Acquiring more and more possessions just because you can does not make you happy. It just means you have more stuff around. You can’t drink from more than one glass and you can’t drive more than one car. The mainstream world, however, is based on consumption and has silently installed a micro chip in our subconscious minds. That chip is constantly convincing us that we need to buy things in order to be happy and progress.
The reality is that when the basics are covered everything else becomes an extra, and just like extra calories it can make us fat – both in the physical and spiritual sense. Humans were never planned to be fat and nobody performs their best in an out of shape state. The solution? Just cut what you don’t need and throw it out of the window. Someone who needs it more may find it.
The same rules apply in the muscle world. Doing more exercises does not mean you’re going to get stronger and bigger faster. Often it means the exact opposite. There comes a time when you need to evaluate your belongings and cut them down to bare essentials.
First, get rid of the stupid isolation exercises. Chest flies, Scott curls, front raises, rear delt raises, wrist curls, rotator cuff drills, side delt raises, cable crossover and all other baloney exercises have to go one by one. Once you stop doing isolation exercises because they told you so in a mainstream bodybuilding article, you will feel a sense of liberation. But it doesn’t end here.

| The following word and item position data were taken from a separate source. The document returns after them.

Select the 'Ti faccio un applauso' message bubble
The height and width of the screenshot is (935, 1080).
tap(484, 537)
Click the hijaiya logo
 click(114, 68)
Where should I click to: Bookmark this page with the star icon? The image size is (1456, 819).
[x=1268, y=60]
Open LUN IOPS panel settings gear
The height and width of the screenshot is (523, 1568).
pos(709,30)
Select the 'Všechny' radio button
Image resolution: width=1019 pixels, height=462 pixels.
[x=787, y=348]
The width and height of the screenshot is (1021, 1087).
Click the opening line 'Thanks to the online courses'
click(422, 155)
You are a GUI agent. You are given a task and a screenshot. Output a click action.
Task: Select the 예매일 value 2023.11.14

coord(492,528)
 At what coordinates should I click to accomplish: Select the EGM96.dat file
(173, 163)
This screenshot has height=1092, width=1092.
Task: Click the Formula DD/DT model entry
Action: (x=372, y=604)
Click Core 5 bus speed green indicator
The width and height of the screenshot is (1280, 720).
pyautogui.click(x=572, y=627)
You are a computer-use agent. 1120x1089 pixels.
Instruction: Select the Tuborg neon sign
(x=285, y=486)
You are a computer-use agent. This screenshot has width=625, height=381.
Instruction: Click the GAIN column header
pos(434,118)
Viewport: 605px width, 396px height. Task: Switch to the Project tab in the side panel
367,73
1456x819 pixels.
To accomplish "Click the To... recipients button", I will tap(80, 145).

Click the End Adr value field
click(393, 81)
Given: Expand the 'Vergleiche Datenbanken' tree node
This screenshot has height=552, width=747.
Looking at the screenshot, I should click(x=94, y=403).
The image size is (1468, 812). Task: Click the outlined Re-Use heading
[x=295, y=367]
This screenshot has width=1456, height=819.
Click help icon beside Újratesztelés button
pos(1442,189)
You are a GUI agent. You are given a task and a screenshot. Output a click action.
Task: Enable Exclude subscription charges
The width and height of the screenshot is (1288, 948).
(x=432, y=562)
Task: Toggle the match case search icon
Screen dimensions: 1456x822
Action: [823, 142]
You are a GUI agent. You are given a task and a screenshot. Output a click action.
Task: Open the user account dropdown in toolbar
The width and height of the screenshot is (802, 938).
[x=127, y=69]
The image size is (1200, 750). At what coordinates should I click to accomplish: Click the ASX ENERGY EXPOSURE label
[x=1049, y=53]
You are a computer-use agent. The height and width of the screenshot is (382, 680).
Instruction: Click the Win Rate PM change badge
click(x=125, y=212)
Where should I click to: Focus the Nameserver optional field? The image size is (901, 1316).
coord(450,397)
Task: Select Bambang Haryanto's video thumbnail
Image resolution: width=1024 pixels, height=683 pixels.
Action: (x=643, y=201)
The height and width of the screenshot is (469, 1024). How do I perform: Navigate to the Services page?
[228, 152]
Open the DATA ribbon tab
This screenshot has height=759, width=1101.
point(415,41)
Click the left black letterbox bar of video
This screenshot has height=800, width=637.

Sometimes even compound exercises have no business in your workout. You should only perform movements that you truly need. Doing exercises just to be accepted by the community is stupid and will not make you happier. After you have developed a solid base which takes about 1 year of solid training, you have earned your right to choose. At this point you should have sufficient information about yourself and the lifting game. This is when you are no longer a baby. You’re a big boy, and as such, you have think for yourself. If your inner core says something ain’t working, don’t try to battle nature. It’s as useful as fighting gravity after a naked jump off a cliff.
So, what are the best exercises for a minimalist bodybuilder?
Compound exercises that you can do without pain. Below is a list of movements which should serve you well as a general guide when it comes to exercise selection.
Legs: squat, leg press, Romanian deadlift, sprints, rope jumping;
Triceps: Dips, close grip push-ups;
Chest: Dips, push-ups on Olympic rings;
Biceps and forearms: pull-ups and chin-ups;
Abs: Isometric holds;
Back: Deadlifts and pull-ups;
The above is a general exercise selection. When you take into consideration your personal needs and abilities your list may look like this:
Legs: Sprints + Bulgarian split squats;
Chest, Triceps: Dips;
Back, Biceps, Forearms: Deadlifts, Pull-ups;
As far as programming is concerned there is no need to complicate things. You train, recover and add more weight. How often? A session consisting of compound exercises requires at least 4 days of rest to recuperate. This means that you can expect to be able to repeat your workout or even do a little bit better only after 4 days of rest. When you can no longer progress, it’s time to deload and build back up again from a higher starting point.
Example: You started with a 200 lbs squat. Then you increased your squat to 290 lbs by adding weight each session and recovering appropriately. When you can no longer progress, the next step is to reduce the weight to 220 lbs or so and build up to something a little higher than 290 lbs. This is called cycling. One step backward, two steps forwards.